# [Exercise prompt]
This task calls for copying every line of the records that includes the word "help".

Records drawn from a dataset

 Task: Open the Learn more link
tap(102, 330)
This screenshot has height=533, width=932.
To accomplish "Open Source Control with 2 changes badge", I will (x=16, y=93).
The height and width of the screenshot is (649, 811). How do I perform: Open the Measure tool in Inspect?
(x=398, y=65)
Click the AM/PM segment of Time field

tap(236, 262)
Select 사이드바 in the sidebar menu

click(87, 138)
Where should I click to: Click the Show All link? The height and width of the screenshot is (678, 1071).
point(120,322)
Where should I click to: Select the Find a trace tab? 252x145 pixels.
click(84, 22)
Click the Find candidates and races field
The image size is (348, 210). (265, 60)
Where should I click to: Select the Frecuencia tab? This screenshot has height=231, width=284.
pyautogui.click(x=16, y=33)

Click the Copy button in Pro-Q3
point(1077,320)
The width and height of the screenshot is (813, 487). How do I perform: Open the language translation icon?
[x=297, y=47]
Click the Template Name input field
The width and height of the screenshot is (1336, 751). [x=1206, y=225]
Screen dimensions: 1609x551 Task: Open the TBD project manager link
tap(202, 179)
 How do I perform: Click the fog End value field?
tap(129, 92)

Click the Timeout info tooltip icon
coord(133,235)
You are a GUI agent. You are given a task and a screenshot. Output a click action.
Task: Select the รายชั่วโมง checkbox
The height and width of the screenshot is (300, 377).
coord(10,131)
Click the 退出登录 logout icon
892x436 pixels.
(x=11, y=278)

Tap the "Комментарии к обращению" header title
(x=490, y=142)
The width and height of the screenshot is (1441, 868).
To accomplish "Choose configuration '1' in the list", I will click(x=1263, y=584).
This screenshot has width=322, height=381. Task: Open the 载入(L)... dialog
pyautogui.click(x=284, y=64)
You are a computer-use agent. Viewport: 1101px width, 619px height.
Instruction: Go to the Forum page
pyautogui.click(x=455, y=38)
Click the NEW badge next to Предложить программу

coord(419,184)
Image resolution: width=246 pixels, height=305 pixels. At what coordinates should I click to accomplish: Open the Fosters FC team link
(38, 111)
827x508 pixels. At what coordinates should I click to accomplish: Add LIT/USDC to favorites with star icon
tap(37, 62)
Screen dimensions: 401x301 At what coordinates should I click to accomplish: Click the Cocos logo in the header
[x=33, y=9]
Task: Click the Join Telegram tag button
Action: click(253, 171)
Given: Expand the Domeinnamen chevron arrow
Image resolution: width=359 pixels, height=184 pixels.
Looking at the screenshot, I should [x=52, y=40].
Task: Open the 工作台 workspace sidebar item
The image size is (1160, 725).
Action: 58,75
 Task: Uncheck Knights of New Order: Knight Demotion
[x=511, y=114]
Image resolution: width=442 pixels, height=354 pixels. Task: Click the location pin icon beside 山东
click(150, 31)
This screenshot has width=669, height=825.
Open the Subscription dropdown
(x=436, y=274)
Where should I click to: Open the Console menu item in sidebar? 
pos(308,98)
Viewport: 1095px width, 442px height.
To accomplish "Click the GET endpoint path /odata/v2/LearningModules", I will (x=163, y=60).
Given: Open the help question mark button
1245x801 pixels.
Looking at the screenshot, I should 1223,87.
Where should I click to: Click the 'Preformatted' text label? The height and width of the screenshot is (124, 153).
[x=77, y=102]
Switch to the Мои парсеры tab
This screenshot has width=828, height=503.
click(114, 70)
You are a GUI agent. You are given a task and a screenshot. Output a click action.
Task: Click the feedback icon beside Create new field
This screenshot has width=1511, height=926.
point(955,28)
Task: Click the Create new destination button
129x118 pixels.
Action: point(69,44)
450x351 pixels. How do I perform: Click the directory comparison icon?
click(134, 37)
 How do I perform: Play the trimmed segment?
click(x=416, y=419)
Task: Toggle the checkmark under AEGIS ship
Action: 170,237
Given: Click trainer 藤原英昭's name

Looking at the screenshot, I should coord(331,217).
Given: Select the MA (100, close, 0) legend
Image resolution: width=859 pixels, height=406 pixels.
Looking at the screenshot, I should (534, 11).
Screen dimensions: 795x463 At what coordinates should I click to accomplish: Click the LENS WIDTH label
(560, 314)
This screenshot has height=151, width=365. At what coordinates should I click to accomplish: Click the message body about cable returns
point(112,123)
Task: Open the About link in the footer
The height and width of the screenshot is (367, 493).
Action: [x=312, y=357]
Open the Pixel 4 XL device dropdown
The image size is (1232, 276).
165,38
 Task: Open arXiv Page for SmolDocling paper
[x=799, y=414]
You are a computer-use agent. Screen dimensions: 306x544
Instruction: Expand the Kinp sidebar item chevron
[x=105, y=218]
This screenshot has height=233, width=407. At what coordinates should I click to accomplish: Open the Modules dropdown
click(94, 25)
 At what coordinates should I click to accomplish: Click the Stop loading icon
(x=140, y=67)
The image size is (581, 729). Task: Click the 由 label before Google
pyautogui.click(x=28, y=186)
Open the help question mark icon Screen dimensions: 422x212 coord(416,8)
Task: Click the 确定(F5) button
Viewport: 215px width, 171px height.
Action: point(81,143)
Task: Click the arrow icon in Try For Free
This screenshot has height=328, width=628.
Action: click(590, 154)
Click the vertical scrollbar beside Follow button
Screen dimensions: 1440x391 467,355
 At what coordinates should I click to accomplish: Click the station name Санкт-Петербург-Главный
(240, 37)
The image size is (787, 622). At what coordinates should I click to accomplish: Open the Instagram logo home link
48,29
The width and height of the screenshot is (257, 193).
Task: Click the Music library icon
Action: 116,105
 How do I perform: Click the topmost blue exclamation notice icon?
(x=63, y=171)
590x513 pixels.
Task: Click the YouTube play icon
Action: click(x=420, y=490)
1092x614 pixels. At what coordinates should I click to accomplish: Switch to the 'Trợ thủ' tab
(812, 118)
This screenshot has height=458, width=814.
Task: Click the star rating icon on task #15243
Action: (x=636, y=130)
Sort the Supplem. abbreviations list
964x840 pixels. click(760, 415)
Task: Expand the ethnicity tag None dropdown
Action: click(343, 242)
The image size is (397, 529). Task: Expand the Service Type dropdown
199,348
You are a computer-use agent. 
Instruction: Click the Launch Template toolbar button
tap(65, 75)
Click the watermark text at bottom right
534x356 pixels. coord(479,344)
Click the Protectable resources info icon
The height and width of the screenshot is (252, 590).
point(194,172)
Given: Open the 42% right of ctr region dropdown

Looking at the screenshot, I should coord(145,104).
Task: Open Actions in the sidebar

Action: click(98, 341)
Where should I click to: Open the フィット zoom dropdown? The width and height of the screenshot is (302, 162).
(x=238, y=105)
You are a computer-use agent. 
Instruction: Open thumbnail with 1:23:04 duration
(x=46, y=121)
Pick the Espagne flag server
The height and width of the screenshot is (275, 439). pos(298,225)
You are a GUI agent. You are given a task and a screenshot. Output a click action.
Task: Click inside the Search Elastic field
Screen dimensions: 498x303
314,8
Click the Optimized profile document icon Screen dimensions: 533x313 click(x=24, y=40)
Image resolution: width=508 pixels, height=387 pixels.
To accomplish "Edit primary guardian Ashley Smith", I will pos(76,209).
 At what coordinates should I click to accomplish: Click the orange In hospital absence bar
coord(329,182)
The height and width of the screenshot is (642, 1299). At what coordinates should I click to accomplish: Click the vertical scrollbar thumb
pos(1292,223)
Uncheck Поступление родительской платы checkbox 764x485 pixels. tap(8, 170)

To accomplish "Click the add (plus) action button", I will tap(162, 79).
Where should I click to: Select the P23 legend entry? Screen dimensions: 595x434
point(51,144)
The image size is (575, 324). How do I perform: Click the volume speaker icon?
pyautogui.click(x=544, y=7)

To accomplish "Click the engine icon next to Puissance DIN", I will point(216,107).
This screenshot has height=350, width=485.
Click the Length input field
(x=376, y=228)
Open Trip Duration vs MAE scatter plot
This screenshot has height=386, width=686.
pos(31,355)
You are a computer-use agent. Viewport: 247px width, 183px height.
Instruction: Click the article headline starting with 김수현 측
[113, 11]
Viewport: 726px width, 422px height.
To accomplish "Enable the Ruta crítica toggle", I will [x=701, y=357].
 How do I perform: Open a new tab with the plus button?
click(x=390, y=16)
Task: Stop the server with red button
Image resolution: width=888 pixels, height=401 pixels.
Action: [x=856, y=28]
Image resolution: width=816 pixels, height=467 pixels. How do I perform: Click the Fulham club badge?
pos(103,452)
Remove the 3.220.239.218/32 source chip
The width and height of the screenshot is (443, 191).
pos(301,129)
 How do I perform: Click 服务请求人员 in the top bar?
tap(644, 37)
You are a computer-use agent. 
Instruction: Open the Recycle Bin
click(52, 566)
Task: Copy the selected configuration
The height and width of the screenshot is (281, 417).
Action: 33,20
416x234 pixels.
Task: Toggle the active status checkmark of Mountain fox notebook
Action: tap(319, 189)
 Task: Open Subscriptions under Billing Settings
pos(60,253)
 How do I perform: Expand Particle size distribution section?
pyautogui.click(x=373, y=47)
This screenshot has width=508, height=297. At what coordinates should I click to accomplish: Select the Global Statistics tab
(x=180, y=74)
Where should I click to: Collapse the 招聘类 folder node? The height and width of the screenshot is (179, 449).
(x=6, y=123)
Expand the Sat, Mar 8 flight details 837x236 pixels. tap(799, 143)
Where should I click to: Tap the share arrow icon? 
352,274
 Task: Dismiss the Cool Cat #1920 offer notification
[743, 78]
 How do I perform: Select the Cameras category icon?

# [Answer box]
Given: Open the help question mark button
Open the help question mark icon Screen dimensions: 422x212 coord(416,8)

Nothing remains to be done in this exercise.